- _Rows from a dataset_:
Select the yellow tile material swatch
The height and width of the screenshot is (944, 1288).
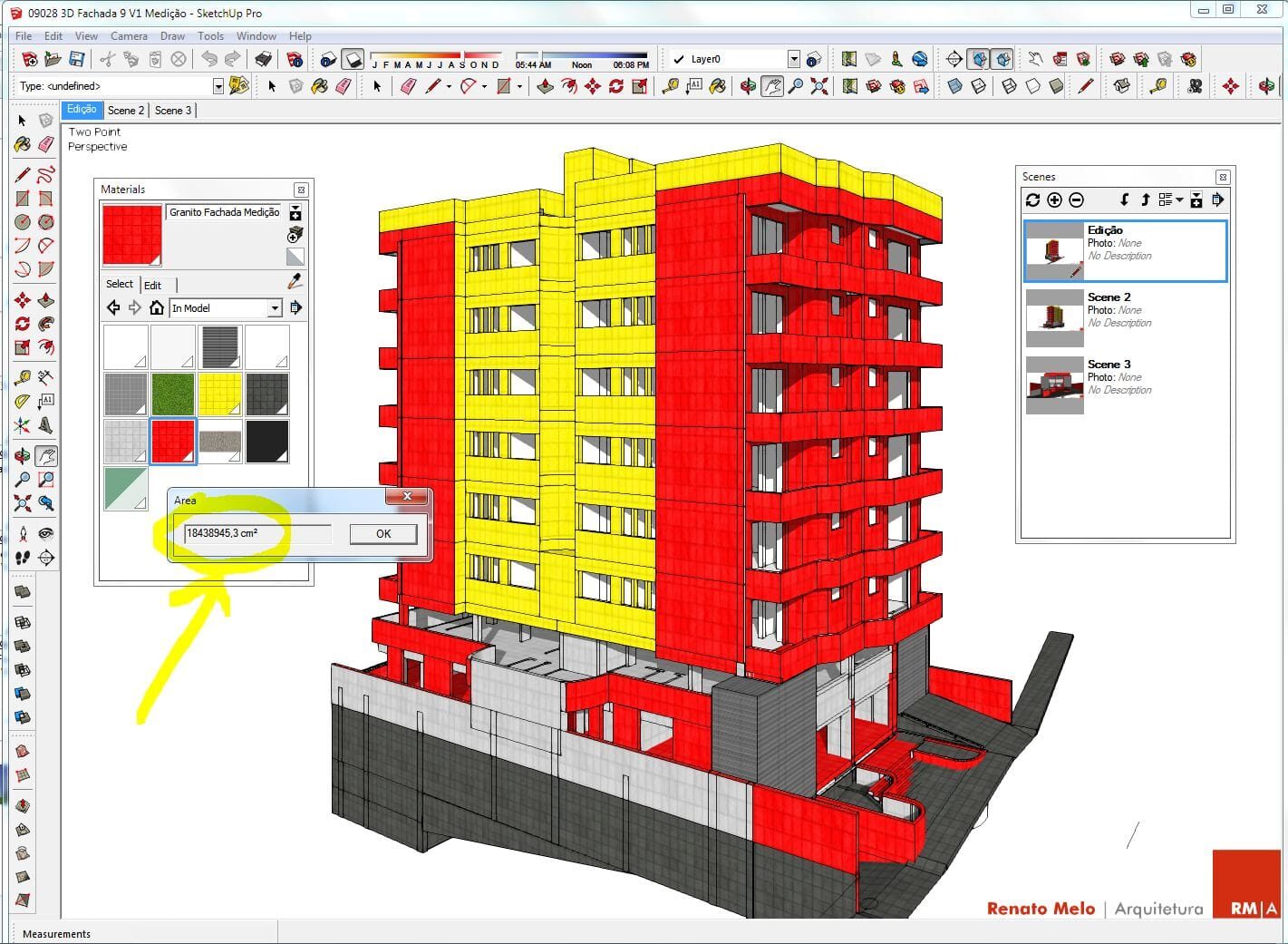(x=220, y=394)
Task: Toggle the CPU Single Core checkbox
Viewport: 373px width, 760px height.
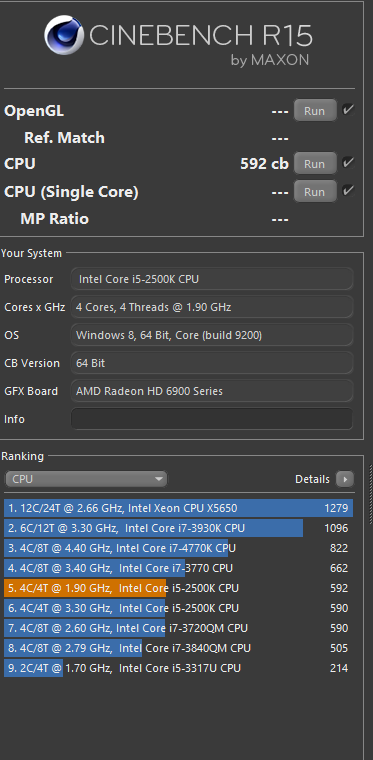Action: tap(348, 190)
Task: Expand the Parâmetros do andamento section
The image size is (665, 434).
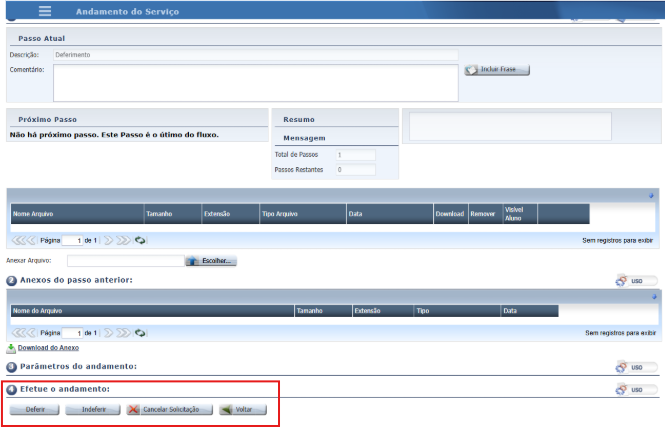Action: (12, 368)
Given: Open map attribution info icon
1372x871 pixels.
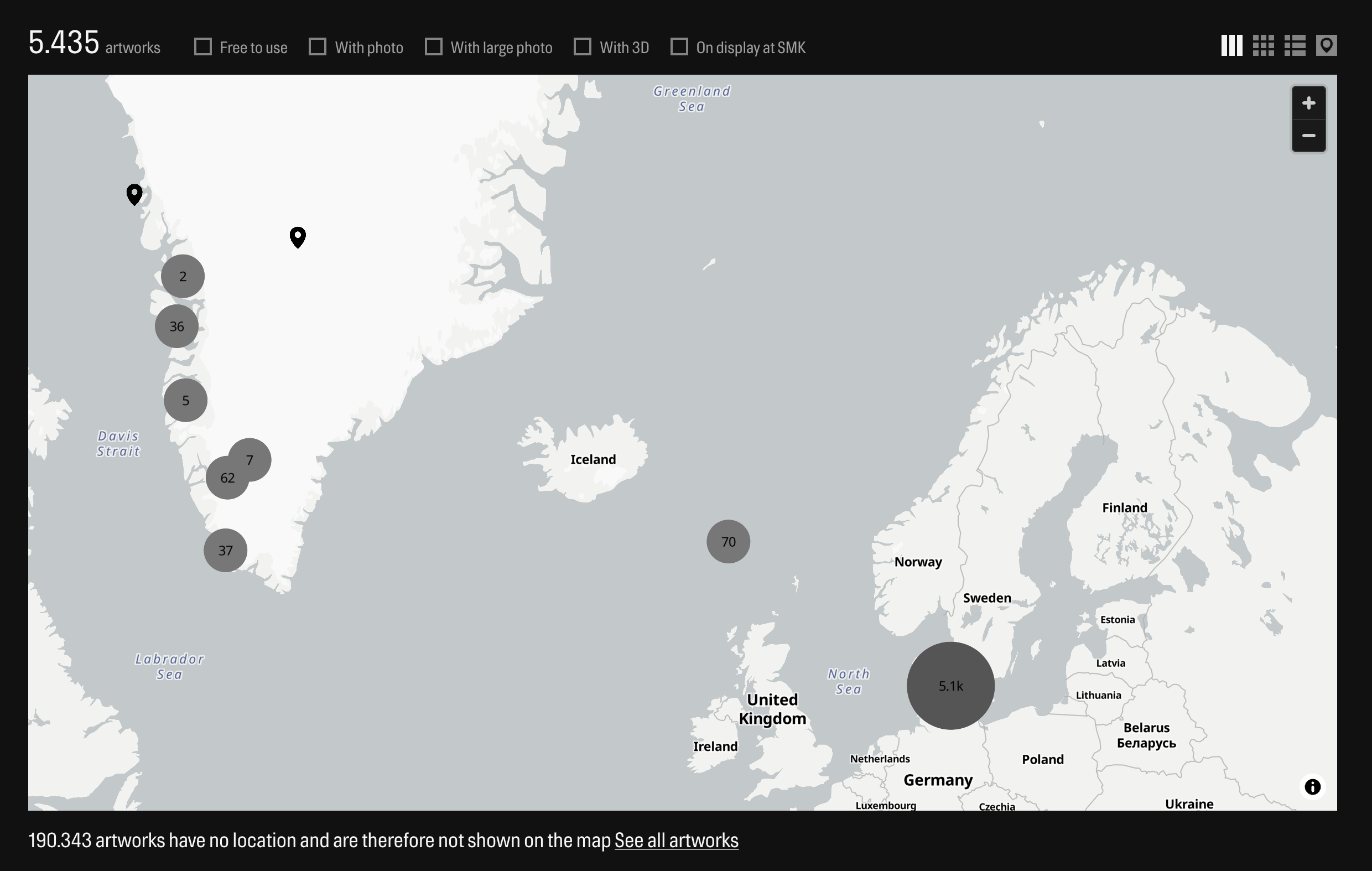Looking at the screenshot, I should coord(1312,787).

--

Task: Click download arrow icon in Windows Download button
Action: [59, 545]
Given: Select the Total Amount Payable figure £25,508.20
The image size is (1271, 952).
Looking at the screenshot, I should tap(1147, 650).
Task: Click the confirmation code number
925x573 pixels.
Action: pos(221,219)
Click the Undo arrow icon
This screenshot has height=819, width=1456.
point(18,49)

- _Exercise task_: Rewrite the records from the line containing "Task: Click the confirmation code number" up to and including the line containing "point(18,49)", with "Undo" replaced by "Redo" and everything else kept the same.

- _Finished answer_:
Task: Click the confirmation code number
925x573 pixels.
Action: pos(221,219)
Click the Redo arrow icon
This screenshot has height=819, width=1456.
point(18,49)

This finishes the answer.